Reframing our mental health experiences as natural variation of minds, rather than sub-human errors in a computer may help many people by removing the self-blame that so many of us in the mental health community experience.

Rather than “you are broken and need fixing” we can consider the much more nuanced approach that there are infinite variations of the human mind, living in a world designed for one predominant style of brain. It seems natural to me that such a world would be incompatible with many people, and as such we experience suffering.

No longer do we take medicine to fix a broken mind, but instead to support our wellbeing in a world that causes our suffering.

Of course, we should mention access to diagnosis. Many of us miss out on our part in the neurodivergent community because our diagnosis is wrong or incorrect. While the general attitude in neurodivergent communities is that diagnosis is a privilege and not a requirement, we need to push to make sure that people acquire appropriate diagnosis in a timely manner. We need to make sure that it is an accessible option for all.

Eventually, however, I hope, a world will exist where diagnosis is a thing of the past. Where we can live in a neurocosmopolitan society such as that posited by Dr. Nick Walker. A world in which no one group has privilege. A world where we can all co-exist.

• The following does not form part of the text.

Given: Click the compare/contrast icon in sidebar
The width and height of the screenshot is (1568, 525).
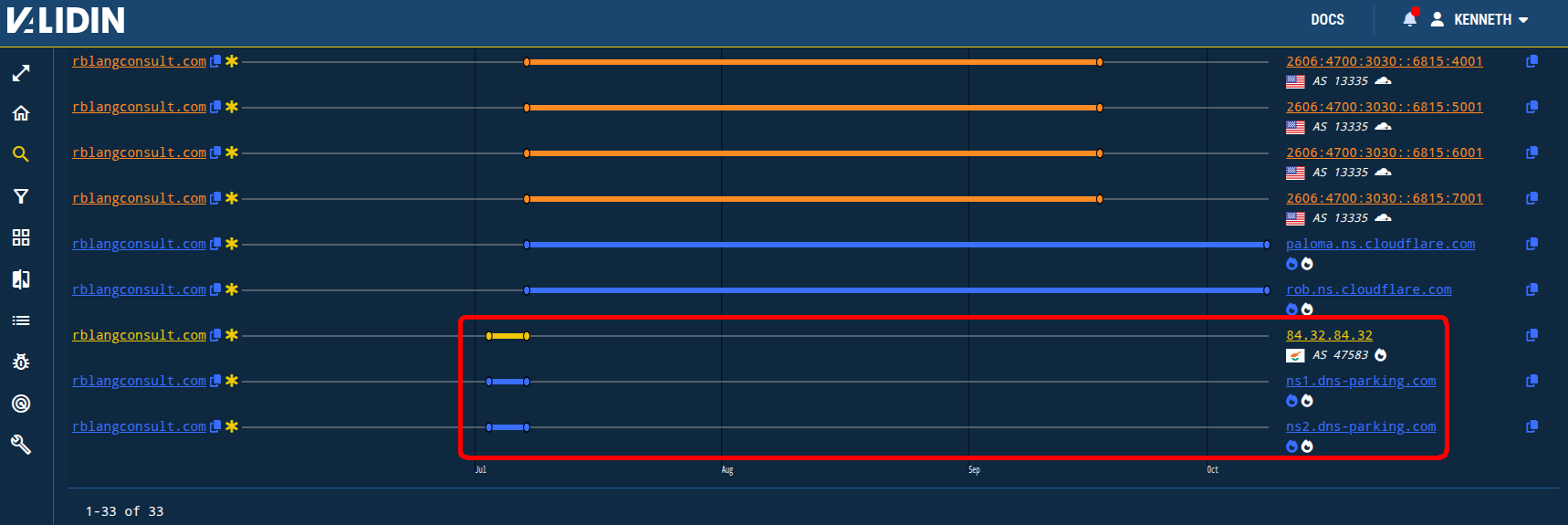Looking at the screenshot, I should (x=21, y=279).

A world a long way off perhaps, but still a world I will fight for.

Once we start realising that diagnostic criteria for ALL mental health is based on the neurodivergent person in distress, we have to become curious about what these neurodivergent minds would look like in a world that didn’t cause them to suffer. What a beautiful neuroculture we could build. A curious thought to say the least.

Neuroculture and the dangers of homogeneity

Today I decided to learn about monocultures. A monoculture is an environment in which a single crop is cultivated. The problem with monocultures is that a small change can destabilise the entire thing.

This got me thinking about something I call neurocultures. A neuroculture can be considered the culture created by a collection of neurocognitive identities in a shared environment. Current neurocultures tend to lean towards neuronormative standards, and this is what I want to discuss.

Neurodiversity is not just a biological fact, it is a necessity. From an evolutionary perspective, the presence of multiple neurocognitive styles in a given culture increases the likelihood of problem solving and the survival of the species. Unfortunately, over the years, we find ourselves in a neurotypical dominated culture, with other neurocognitive identities being actively oppressed.

Imagine a plane. You can take a screw out, and it will still fly, you can probably take several screws out. However, eventually you will have taken too many screws out, and the plane will crash. This is what is happening to society.

The current neuroculture is becoming homogenous, with attempts at eugenics being normalised thanks to the presence of systemic ableism. Screws are being removed from the plane, and we are heading for catastrophe.

This is why rights movements like the neurodiversity movement are vital. We need to perpetuate the neurodiversity paradigm. We need to stop the medicalisation and pathology model of neurodiversity. Such models justify the extinguishing of neurocognitive styles that do not conform to the homogeneity of the current society that we live in.

Much like a monoculture, we can’t predict the small changes that can cause disaster in a homogenous neuroculture. We need diversity to survive. It doesn’t matter whether you are autistic or neurotypical, if your culture only includes your neurocognitive style, you are at risk of collapse.

This is why it is vital for all neurominorities to share their culture with each other. We must create a neuroculture as diverse as nature intended. Humans evolved to be symbiotic with each other.